Do you want a ‘start-up’ marriage in your 20s or a ‘corporate merger’ marriage in your 30s or 40s?
Charles Murray dishes out some advice for young people. It includes looking at the difference between a “start-up”and a “merger” marriage, how to discern a soul-mate, and the importance of religious friends. (Full disclosure: I’m a priest who endeavours to be friendly…)
Murray also urges multiple viewings of the movie Groundhog Day, so he must be on to something. [See the trailer above but SPOILER ALERT!]
These are his thoughts about the possible advantages of ‘start-up’ marriages:
The age of marriage for college graduates has been increasing for decades, and this cultural shift has been a good thing. Many 22-year-olds are saved from bad marriages because they go into relationships at that age assuming that marriage is still out of the question.
But should you assume that marriage is still out of the question when you’re 25? Twenty-seven? I’m not suggesting that you decide ahead of time that you will get married in your 20s. You’ve got to wait until the right person comes along. I’m just pointing out that you shouldn’t exclude the possibility. If you wait until your 30s, your marriage is likely to be a merger. If you get married in your 20s, it is likely to be a startup.
Merger marriages are what you tend to see on the weddings pages of the Sunday New York Times: highly educated couples in their 30s, both people well on their way to success. Lots of things can be said in favor of merger marriages. The bride and groom may be more mature, less likely to outgrow each other or to feel impelled, 10 years into the marriage, to make up for their lost youth.
But let me put in a word for startup marriages, in which the success of the partners isn’t yet assured. The groom with his new architecture degree is still designing stairwells, and the bride is starting her third year of medical school. Their income doesn’t leave them impoverished, but they have to watch every penny.
What are the advantages of a startup marriage? For one thing, you will both have memories of your life together when it was all still up in the air. You’ll have fun remembering the years when you went from being scared newcomers to the point at which you realized you were going to make it.
Even more important, you and your spouse will have made your way together. Whatever happens, you will have shared the experience. And each of you will know that you wouldn’t have become the person you are without the other.
Many merger marriages are happy, but a certain kind of symbiosis, where two people become more than the sum of the individuals, is perhaps more common in startups.
What do you think? Is there a ‘best/ideal’ age to get married?
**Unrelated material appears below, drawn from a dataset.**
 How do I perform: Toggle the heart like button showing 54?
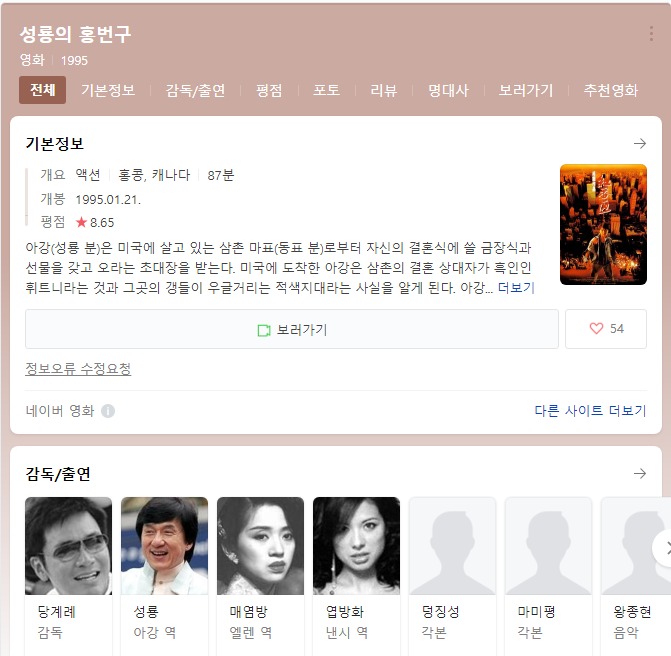pyautogui.click(x=606, y=329)
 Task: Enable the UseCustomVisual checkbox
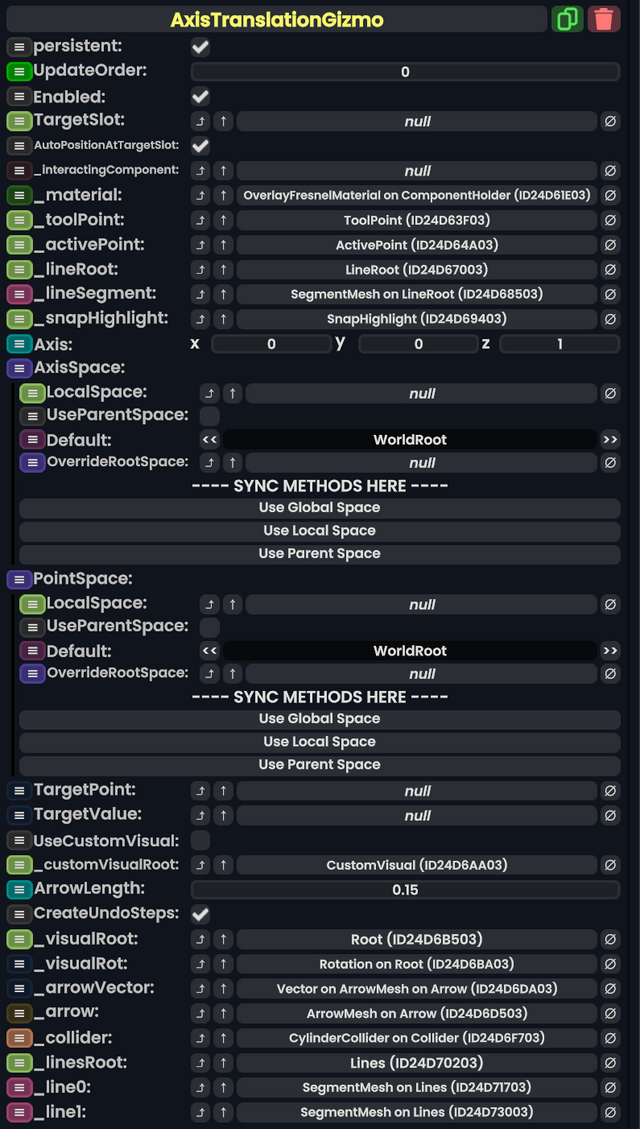[200, 840]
Tags: featured, love, marriage, Relationships
An interesting post. I disagree, I’m afraid, I met my husband in the first term of uni, we were a start up marriage. He left me last summer after 23 yrs together and one 17 yr old son to regain his lost youth. Met someone who made him feel 20 again, and that he had not loved me in years. I am left with a son, no marriage and a divorce and religious annulment to sort out, aged 42! I wish I had waited until my 30s and found out what life was really about. I certainly could not encourage my son to marry early, and having encountered all sorts of issues with the separated and divorced in the church ( I work in the Catholic Church) , would be wary of a church service for him. The sacrament of marriage is a gift from God, but as humans, errors will happen, people will grow and change and move on. I believe in marriage with all my heart, but younger is more troubling to me. God Bless you.
I’ve tried both, as have most of my friends who married before 25. I’d say corporate marriages are easier, or maybe we all just worked very hard not to be divorced twice before we hit 40!
Angela, sorry to hear about your sadness.
I think that men or women can rat regardless to their age when marrying.
I hope youhave friends supporting you. Prayers
Hello your article is interesting. Nevertheless it is better to get Married when You find the right person and You are ready. I would have love to Marry in my 20’s but I am glad I did not. I had bad relationships that I am sure would have Ended. I Had to work on myself and after lots of prayer I met my husband and Married at 30. You do not just get Married when You want. At least in my case I think God saved me from bad mariages in my 20s. And after 12 years of infertility problems I had my first born at 42 out of Gods will. We have two more adopted children. In my case I think things did not happen by cha ce and it is better to trust in Gods plans and providence and Lots of Pray.